■ JOB ■
Rewrite the stretch of the race-course measurement text from "Here's my rules" through "advise the organizer.", substituting "race director" for every "organizer".

■ PROVIDED PASSAGE ■

________________________________________

This is an important issue and it comes up all the time.

Here's my rules (I'm very open to reproach if I'm doing it wrong...)

1. First, we need excellent, and updated, communication between measurer and organizer. We need to make the organizer understand that we will measure shoulder-to-shoulder unless we actually have assurance of physically indicated restriction(s). That means traffic safety cones, or fences, or many human volunteers.

When in doubt, measure the shoulder-to-shoulder SPR.

2. Any restriction in a USA road race must be clearly indicated on the map. We need to have the organizer agree that the course must be setup that way, or it is setup incorrectly.

3. In my view, verbal instructions alone to the runners is not sufficient to constitute a restriction. If instructions are all the race will offer, then I will measure shoulder-to-shoulder because the savvy runner will run the perceived SPR, and I so advise the organizer.

I have seen some marathons that surprised in a good way by actually having thousands of traffic safety cones lining the entire route to restrict runners to one specific lane or lane part. That's impressive. I don't know where all those cones come from! In the USA we must indicate all restrictions unambiguously on the map and we must measure according to those restrictions.

________________________________________

■ AVAILABLE DATA ■
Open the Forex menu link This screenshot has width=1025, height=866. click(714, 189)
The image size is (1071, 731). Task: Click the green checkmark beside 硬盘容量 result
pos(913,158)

________________________________________

■ RESPONSE TO THE EXERCISE ■
Here's my rules (I'm very open to reproach if I'm doing it wrong...)

1. First, we need excellent, and updated, communication between measurer and race director. We need to make the race director understand that we will measure shoulder-to-shoulder unless we actually have assurance of physically indicated restriction(s). That means traffic safety cones, or fences, or many human volunteers.

When in doubt, measure the shoulder-to-shoulder SPR.

2. Any restriction in a USA road race must be clearly indicated on the map. We need to have the race director agree that the course must be setup that way, or it is setup incorrectly.

3. In my view, verbal instructions alone to the runners is not sufficient to constitute a restriction. If instructions are all the race will offer, then I will measure shoulder-to-shoulder because the savvy runner will run the perceived SPR, and I so advise the race director.